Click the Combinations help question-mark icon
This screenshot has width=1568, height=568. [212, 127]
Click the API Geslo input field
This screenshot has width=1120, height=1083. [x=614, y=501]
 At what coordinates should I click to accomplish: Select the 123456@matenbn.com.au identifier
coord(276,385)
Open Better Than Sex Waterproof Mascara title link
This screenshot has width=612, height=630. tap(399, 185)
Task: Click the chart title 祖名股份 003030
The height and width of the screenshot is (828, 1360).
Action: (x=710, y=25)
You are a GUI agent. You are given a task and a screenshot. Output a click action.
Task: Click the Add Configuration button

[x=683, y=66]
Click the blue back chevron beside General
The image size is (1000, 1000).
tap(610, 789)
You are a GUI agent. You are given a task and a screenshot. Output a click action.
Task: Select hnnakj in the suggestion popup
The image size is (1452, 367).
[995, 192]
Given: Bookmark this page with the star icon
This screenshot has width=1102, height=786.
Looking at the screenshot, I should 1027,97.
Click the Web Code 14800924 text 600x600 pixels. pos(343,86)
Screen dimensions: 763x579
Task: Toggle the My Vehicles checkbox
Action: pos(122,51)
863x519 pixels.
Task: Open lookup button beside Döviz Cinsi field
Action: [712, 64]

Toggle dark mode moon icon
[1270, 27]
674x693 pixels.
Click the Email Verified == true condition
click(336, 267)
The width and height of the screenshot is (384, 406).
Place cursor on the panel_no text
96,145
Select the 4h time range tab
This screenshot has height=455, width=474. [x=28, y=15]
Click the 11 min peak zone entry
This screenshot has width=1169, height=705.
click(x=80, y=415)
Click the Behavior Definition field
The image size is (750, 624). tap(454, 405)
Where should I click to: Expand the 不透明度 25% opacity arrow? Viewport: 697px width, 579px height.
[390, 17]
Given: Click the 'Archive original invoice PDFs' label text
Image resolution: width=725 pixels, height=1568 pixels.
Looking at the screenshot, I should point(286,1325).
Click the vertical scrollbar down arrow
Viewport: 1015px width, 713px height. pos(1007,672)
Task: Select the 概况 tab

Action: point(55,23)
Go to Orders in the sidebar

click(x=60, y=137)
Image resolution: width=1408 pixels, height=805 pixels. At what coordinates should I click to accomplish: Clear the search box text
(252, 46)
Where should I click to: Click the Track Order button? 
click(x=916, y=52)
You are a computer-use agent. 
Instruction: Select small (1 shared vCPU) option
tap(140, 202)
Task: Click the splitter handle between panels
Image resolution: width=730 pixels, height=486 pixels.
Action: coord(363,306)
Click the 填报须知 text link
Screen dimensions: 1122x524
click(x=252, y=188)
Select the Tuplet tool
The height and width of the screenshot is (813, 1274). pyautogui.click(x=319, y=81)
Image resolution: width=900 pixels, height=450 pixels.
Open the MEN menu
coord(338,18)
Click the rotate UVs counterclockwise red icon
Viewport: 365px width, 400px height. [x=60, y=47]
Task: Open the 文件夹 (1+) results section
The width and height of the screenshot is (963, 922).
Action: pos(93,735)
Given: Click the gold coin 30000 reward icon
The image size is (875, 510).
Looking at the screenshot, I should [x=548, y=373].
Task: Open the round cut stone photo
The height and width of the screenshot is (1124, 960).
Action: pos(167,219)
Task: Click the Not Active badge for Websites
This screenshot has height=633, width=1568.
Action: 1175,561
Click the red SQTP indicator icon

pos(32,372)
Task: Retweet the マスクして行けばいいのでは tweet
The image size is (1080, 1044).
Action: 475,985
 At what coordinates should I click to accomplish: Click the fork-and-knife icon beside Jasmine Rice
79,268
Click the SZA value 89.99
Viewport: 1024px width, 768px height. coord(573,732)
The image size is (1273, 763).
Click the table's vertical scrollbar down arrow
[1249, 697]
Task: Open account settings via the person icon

----------------------------------------

* About this task *
Would you copy the whole listing exactly?

* Exercise result *
Click the Combinations help question-mark icon
This screenshot has width=1568, height=568. [212, 127]
Click the API Geslo input field
This screenshot has width=1120, height=1083. [x=614, y=501]
 At what coordinates should I click to accomplish: Select the 123456@matenbn.com.au identifier
coord(276,385)
Open Better Than Sex Waterproof Mascara title link
This screenshot has width=612, height=630. tap(399, 185)
Task: Click the chart title 祖名股份 003030
The height and width of the screenshot is (828, 1360).
Action: (x=710, y=25)
You are a GUI agent. You are given a task and a screenshot. Output a click action.
Task: Click the Add Configuration button

[x=683, y=66]
Click the blue back chevron beside General
The image size is (1000, 1000).
tap(610, 789)
You are a GUI agent. You are given a task and a screenshot. Output a click action.
Task: Select hnnakj in the suggestion popup
The image size is (1452, 367).
[995, 192]
Given: Bookmark this page with the star icon
This screenshot has width=1102, height=786.
Looking at the screenshot, I should 1027,97.
Click the Web Code 14800924 text 600x600 pixels. pos(343,86)
Screen dimensions: 763x579
Task: Toggle the My Vehicles checkbox
Action: pos(122,51)
863x519 pixels.
Task: Open lookup button beside Döviz Cinsi field
Action: [712, 64]

Toggle dark mode moon icon
[1270, 27]
674x693 pixels.
Click the Email Verified == true condition
click(336, 267)
The width and height of the screenshot is (384, 406).
Place cursor on the panel_no text
96,145
Select the 4h time range tab
This screenshot has height=455, width=474. [x=28, y=15]
Click the 11 min peak zone entry
This screenshot has width=1169, height=705.
click(x=80, y=415)
Click the Behavior Definition field
The image size is (750, 624). tap(454, 405)
Where should I click to: Expand the 不透明度 25% opacity arrow? Viewport: 697px width, 579px height.
[390, 17]
Given: Click the 'Archive original invoice PDFs' label text
Image resolution: width=725 pixels, height=1568 pixels.
Looking at the screenshot, I should point(286,1325).
Click the vertical scrollbar down arrow
Viewport: 1015px width, 713px height. pos(1007,672)
Task: Select the 概况 tab

Action: point(55,23)
Go to Orders in the sidebar

click(x=60, y=137)
Image resolution: width=1408 pixels, height=805 pixels. At what coordinates should I click to accomplish: Clear the search box text
(252, 46)
Where should I click to: Click the Track Order button? 
click(x=916, y=52)
You are a computer-use agent. 
Instruction: Select small (1 shared vCPU) option
tap(140, 202)
Task: Click the splitter handle between panels
Image resolution: width=730 pixels, height=486 pixels.
Action: coord(363,306)
Click the 填报须知 text link
Screen dimensions: 1122x524
click(x=252, y=188)
Select the Tuplet tool
The height and width of the screenshot is (813, 1274). pyautogui.click(x=319, y=81)
Image resolution: width=900 pixels, height=450 pixels.
Open the MEN menu
coord(338,18)
Click the rotate UVs counterclockwise red icon
Viewport: 365px width, 400px height. [x=60, y=47]
Task: Open the 文件夹 (1+) results section
The width and height of the screenshot is (963, 922).
Action: pos(93,735)
Given: Click the gold coin 30000 reward icon
The image size is (875, 510).
Looking at the screenshot, I should [x=548, y=373].
Task: Open the round cut stone photo
The height and width of the screenshot is (1124, 960).
Action: pos(167,219)
Task: Click the Not Active badge for Websites
This screenshot has height=633, width=1568.
Action: 1175,561
Click the red SQTP indicator icon

pos(32,372)
Task: Retweet the マスクして行けばいいのでは tweet
The image size is (1080, 1044).
Action: 475,985
 At what coordinates should I click to accomplish: Click the fork-and-knife icon beside Jasmine Rice
79,268
Click the SZA value 89.99
Viewport: 1024px width, 768px height. coord(573,732)
The image size is (1273, 763).
Click the table's vertical scrollbar down arrow
[1249, 697]
Task: Open account settings via the person icon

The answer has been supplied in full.